# phone calls from cu



## funkylady (25 Jan 2011)

My local credit union keep ringin me to go in and sort my missed payments 
they ring me at least twice a week i have told them i cant afford to pay anything until mid february as this is when i get paid from my new job but they keep ringing is this legal


----------



## TLC (25 Jan 2011)

Would it not be in your own best interest to go in & discuss it with them?  Obviously you have borrowed so it has to be paid back at some stage.


----------



## horusd (25 Jan 2011)

The guy from MABs was on radio at the weekend talking about "harassment" from financial institutions. Apparently there are regulations governing how much they can contact you etc. He implied you could complain 2 the Gardai in certain cases under some "offences against the person (?) Act". Not sure of all the technicalities around this, or if it applies to CU'S, but there might be something on MABS web page or you could give em a bell.


----------



## Brendan Burgess (25 Jan 2011)

Agree with TLC - go in and see them and put your case in writing to them. 


The new [broken link removed]doesn't cover non-mortgage loans, but I would think that it is reflective of the Financial Regulator's thinking on what is appropriate. 
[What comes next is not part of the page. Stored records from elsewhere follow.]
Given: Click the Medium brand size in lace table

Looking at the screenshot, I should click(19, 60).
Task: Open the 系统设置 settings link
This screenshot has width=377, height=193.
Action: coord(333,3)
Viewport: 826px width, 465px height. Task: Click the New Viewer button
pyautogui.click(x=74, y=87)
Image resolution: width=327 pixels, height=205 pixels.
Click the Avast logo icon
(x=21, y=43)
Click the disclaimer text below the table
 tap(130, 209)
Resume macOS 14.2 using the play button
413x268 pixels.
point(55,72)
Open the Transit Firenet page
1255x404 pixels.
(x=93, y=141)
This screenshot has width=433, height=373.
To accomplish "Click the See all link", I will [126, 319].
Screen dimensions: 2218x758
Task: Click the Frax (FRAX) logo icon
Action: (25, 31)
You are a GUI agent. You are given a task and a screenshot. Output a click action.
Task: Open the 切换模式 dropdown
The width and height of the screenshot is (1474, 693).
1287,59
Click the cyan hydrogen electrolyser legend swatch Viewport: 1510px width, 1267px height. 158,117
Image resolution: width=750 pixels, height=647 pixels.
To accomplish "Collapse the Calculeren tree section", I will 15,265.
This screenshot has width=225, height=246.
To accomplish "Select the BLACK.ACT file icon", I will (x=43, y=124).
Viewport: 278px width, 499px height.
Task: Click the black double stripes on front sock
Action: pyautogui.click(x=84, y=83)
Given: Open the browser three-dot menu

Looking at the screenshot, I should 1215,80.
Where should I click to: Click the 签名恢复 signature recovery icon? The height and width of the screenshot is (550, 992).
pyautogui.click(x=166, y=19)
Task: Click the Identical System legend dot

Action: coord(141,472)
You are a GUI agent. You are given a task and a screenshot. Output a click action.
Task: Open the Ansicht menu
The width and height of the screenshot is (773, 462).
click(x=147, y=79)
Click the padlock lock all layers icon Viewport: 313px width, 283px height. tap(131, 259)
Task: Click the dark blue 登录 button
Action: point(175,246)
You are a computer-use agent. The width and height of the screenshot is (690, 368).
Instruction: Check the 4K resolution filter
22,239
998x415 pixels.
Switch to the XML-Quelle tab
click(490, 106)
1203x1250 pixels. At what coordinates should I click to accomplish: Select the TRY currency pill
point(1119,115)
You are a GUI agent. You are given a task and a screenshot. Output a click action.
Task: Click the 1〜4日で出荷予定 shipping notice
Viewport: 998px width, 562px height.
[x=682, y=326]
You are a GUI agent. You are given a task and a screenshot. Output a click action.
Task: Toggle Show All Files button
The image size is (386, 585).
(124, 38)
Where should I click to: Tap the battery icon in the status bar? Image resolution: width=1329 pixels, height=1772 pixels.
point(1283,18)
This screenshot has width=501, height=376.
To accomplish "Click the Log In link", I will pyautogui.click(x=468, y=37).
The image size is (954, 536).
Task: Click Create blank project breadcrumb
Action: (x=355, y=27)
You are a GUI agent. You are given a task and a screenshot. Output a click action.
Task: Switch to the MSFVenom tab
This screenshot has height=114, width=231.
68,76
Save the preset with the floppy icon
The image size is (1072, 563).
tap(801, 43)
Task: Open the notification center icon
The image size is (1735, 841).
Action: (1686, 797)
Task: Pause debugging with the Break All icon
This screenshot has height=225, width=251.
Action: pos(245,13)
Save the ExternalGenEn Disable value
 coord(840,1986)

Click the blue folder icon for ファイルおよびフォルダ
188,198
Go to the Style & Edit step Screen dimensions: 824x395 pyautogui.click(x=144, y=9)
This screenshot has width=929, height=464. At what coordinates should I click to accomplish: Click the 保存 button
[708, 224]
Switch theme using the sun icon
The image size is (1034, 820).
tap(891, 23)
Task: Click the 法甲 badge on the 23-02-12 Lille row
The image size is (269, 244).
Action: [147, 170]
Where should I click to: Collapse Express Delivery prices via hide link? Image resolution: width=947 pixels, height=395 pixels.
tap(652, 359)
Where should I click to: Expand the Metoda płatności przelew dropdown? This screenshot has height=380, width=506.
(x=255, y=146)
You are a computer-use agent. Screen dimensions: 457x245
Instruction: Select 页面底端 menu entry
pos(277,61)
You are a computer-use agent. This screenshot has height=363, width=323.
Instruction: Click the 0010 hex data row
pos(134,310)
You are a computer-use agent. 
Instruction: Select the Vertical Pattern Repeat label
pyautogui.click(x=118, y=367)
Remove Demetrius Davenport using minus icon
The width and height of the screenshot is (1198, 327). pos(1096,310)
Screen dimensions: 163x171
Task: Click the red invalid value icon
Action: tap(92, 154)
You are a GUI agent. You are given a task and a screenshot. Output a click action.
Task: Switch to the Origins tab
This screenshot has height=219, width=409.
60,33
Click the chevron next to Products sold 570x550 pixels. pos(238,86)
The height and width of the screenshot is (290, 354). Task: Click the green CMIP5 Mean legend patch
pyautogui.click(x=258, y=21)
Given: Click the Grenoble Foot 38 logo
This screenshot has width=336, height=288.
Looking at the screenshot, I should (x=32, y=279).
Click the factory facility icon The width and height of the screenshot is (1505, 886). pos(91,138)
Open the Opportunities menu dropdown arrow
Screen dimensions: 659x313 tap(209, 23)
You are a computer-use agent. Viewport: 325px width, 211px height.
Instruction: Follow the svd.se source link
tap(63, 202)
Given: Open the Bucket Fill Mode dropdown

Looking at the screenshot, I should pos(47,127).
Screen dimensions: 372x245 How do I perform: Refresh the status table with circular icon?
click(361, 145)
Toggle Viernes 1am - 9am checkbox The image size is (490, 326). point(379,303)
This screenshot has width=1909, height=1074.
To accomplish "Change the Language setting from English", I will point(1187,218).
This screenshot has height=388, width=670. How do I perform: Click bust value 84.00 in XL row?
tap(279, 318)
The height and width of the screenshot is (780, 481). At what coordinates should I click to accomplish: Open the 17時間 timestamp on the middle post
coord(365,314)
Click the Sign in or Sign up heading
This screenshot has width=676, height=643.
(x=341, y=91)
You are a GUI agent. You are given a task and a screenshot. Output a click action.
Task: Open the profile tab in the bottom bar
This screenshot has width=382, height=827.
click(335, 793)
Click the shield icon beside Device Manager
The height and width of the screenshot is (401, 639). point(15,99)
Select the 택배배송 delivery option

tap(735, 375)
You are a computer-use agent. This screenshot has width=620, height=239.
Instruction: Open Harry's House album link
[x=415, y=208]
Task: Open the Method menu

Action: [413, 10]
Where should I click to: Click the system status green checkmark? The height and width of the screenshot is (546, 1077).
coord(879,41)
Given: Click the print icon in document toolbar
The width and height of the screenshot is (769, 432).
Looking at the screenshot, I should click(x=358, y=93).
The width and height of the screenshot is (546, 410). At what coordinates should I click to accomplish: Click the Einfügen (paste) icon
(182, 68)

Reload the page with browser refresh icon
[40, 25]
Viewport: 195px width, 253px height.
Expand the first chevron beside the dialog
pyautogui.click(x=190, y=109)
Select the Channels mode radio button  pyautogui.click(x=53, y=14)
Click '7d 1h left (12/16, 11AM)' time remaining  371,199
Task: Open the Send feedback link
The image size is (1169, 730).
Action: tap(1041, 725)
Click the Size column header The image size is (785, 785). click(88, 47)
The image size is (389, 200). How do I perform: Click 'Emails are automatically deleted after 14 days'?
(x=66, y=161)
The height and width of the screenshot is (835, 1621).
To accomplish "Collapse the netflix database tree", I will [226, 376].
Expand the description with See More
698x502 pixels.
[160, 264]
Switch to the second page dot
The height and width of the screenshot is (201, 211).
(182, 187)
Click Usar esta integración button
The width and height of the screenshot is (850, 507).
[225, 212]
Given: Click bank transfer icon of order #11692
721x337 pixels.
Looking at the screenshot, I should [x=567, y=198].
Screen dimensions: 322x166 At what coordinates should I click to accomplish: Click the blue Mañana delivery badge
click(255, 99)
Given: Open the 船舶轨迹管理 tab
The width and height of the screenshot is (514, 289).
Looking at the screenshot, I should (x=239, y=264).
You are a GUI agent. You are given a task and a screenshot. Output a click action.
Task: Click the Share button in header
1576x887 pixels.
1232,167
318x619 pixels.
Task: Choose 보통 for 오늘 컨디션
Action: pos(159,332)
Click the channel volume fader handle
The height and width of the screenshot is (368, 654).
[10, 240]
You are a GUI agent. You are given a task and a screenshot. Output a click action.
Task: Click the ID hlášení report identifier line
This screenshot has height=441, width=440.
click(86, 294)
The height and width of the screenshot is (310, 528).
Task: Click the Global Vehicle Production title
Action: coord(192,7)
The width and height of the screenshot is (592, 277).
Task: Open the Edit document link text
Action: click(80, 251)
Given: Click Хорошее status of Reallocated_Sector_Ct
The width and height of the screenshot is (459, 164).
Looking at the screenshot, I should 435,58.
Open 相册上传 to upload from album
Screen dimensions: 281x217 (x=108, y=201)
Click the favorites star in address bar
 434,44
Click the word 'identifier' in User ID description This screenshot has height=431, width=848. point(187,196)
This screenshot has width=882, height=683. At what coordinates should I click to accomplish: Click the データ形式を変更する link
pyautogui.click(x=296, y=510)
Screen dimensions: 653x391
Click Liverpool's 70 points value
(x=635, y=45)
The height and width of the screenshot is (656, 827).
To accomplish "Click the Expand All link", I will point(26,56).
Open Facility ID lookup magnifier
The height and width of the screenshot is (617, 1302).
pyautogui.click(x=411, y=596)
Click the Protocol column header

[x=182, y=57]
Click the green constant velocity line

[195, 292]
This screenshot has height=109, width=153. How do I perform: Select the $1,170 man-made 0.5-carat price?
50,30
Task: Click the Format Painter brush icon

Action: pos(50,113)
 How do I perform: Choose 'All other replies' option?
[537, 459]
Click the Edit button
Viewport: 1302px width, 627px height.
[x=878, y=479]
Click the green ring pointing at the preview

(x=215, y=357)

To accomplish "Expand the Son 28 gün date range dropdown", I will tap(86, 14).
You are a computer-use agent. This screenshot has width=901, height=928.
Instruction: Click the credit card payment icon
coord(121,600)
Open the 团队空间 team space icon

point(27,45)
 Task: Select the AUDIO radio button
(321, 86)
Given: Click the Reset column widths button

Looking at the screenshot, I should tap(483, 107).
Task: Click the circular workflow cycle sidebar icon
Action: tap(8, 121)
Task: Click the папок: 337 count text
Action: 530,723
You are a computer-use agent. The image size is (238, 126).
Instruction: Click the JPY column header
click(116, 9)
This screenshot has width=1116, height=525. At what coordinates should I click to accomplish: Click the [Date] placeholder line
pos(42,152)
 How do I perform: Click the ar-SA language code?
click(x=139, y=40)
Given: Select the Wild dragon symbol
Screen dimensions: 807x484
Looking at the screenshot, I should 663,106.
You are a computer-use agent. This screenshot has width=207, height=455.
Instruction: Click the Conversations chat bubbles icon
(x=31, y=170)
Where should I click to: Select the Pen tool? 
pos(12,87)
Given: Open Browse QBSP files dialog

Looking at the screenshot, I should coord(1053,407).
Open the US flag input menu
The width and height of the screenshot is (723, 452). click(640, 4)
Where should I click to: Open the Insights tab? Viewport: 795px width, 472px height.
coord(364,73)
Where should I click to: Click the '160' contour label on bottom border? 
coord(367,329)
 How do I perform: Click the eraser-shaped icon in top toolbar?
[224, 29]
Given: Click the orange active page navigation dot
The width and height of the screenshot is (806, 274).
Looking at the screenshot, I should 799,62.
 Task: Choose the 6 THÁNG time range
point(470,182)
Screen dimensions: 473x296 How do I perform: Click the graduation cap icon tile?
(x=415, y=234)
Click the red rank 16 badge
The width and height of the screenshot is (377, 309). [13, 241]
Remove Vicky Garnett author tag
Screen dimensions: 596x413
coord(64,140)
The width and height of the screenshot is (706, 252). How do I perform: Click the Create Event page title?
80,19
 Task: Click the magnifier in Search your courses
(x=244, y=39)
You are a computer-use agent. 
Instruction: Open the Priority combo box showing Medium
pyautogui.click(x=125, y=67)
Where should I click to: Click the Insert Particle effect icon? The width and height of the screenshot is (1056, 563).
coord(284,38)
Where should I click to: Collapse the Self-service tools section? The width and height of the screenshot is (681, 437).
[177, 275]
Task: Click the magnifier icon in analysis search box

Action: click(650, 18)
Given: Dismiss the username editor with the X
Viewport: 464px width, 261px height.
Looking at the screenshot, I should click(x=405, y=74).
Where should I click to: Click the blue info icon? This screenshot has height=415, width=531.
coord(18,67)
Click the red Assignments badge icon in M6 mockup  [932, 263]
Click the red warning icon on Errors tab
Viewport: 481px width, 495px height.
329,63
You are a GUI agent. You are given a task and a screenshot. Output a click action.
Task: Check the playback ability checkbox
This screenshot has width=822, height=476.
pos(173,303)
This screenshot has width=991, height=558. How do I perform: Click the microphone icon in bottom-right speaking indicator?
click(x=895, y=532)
> 21. Each calendar month, a lender, and/or any third party acting on its behalf, may not initiate more than three unsolicited communications, by whatever means, to a borrower in respect of his/her mortgage arrears or pre-arrears situation. The unsolicited communications do not include any communications to the borrower regarding his/her arrears or pre-arrears situation, which are required by this Code or other regulatory requirements.


Funkylady

The Consumer Protection Code is silent on this issue as far as I am aware. I think you should make a short submission on this issue from personal experience. They have got very little feedback from consumers and would welcome it.

The closing date has been extended to this coming Friday.

http://www.askaboutmoney.com/showthread.php?t=146837

Again, it does not cover the Credit Unions, but it would be persuasive.

Brendan


----------



## dahamsta (25 Jan 2011)

It applies to everyone, although the law was created more with doorstep harassment in mind. Twice a week would probably count, but the OP would do better to engage with the CU than antagonise them. Like TLC says, get your ass down there and work out a plan to pay off the debt you took on.


----------



## TLC (27 Jan 2011)

Funkylady -I hope you can work out something with them - you may need them in the future & I do think most CU's will be easier to deal with than the banks, who only seem interested in letting writing off millionaires - not us mere mortals - best of luck.


----------



## Peter54 (27 Jan 2011)

Hi OP, I am in a similar situation.  I went to see my CU last week.  They lowered my weekly payments by a substantial amount until I start working again in April.  You really need to go and talk to them.

Apparantly they cannot lower or hold off on payments without you going to see them and filling in an income and outgoing expenditure sheet to see what you can afford.


----------



## dahamsta (27 Jan 2011)

If you're badly stuck, and you have savings, most will take your repayments from your savings for a short period of time.


----------